## Work to complete
Copy the stretch of items from the start through the line containing "L'équipe (504, 1804)", keeping the requests, and offset every coordinate in the answers by adding 123 to it.

## Dataset records

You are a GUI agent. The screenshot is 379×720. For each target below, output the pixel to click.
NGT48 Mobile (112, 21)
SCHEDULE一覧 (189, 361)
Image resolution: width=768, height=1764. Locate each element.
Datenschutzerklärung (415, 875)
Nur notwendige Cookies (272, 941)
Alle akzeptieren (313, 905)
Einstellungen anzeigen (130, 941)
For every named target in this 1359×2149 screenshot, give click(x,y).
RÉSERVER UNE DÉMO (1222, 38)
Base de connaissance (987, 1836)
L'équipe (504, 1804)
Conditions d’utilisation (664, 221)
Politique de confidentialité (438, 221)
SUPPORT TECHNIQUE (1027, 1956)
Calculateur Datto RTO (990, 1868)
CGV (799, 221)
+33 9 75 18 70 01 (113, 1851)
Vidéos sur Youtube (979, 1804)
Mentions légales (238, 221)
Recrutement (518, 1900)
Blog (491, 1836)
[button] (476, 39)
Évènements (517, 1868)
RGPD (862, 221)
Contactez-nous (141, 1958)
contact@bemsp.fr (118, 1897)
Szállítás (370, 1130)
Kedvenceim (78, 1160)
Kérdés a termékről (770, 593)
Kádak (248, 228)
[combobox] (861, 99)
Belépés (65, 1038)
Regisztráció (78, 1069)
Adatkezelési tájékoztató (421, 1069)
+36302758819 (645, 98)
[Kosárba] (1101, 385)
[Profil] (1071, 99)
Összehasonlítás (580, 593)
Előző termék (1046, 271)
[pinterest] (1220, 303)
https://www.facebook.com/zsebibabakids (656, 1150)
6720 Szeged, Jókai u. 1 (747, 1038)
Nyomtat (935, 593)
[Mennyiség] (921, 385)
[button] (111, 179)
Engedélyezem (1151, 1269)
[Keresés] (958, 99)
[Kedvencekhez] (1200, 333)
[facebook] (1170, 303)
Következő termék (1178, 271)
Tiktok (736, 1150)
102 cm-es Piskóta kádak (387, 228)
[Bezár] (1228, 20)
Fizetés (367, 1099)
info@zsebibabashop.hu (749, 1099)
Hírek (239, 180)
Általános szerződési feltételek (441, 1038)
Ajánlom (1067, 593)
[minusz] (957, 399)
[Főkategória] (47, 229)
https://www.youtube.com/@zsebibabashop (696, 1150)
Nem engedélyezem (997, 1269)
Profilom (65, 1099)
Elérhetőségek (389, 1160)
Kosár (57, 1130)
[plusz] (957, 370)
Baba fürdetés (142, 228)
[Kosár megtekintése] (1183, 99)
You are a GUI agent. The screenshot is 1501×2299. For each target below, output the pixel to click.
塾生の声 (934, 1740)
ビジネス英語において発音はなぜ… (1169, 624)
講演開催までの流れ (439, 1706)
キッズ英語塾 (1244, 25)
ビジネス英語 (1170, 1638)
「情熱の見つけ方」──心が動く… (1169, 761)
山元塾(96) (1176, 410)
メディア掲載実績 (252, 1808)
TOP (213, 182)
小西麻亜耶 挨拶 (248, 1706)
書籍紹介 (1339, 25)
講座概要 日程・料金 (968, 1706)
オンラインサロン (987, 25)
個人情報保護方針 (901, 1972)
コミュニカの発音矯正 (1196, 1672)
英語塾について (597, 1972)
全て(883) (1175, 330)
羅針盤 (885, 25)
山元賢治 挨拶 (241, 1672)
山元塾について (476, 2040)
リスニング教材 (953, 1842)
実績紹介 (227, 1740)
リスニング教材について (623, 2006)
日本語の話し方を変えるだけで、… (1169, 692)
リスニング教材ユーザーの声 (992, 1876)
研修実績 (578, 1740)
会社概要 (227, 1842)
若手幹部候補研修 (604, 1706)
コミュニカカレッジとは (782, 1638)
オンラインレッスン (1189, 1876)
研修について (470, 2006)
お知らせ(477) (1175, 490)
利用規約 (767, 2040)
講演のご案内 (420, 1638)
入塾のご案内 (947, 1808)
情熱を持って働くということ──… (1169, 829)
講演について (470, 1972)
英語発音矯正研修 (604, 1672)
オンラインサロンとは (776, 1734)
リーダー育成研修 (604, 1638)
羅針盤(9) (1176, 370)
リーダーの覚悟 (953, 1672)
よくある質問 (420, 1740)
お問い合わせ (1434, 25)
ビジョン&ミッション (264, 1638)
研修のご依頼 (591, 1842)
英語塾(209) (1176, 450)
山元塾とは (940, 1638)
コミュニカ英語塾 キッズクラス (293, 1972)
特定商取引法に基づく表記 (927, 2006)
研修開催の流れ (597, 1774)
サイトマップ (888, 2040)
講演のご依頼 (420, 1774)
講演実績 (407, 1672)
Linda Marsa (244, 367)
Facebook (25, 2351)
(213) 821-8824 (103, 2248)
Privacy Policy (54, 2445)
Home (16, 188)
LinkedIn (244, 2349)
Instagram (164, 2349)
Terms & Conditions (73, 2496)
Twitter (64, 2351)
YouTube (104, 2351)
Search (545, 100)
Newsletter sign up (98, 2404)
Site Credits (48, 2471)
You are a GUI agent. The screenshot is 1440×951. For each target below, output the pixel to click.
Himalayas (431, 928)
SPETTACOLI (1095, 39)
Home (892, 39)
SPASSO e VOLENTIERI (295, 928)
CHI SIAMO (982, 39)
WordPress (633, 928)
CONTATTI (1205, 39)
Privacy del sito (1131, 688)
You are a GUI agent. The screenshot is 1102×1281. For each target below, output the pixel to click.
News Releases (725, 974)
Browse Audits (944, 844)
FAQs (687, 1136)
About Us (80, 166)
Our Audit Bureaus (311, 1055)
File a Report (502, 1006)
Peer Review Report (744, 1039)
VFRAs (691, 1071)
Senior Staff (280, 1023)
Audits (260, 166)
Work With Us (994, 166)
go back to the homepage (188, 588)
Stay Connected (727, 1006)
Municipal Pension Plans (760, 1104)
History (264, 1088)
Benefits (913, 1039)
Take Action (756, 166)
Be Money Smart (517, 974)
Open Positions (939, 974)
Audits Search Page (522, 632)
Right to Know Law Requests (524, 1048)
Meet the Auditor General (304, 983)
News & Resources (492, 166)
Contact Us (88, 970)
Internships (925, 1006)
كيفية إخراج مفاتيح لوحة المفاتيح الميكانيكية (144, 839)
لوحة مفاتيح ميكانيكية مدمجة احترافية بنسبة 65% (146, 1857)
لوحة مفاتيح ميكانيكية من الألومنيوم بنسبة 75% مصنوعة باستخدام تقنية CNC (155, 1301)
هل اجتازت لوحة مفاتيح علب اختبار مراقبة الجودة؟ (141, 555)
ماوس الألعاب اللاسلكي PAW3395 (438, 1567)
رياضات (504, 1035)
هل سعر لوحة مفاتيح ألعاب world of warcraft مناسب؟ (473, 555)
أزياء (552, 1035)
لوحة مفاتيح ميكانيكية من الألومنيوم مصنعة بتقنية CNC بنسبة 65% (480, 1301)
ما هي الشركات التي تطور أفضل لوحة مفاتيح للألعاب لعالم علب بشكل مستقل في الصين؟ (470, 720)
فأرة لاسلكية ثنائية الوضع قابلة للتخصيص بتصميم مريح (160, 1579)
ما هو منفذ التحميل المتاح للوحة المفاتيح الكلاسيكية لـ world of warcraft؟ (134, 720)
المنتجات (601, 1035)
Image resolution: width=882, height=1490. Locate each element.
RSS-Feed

## Exercise answer
You are a GUI agent. The screenshot is 379×720. For each target below, output the pixel to click.
NGT48 Mobile (235, 144)
SCHEDULE一覧 (312, 484)
Image resolution: width=768, height=1764. Locate each element.
Datenschutzerklärung (538, 998)
Nur notwendige Cookies (395, 1064)
Alle akzeptieren (436, 1028)
Einstellungen anzeigen (253, 1064)
For every named target in this 1359×2149 screenshot, give click(x,y).
RÉSERVER UNE DÉMO (1345, 161)
Base de connaissance (1110, 1959)
L'équipe (627, 1927)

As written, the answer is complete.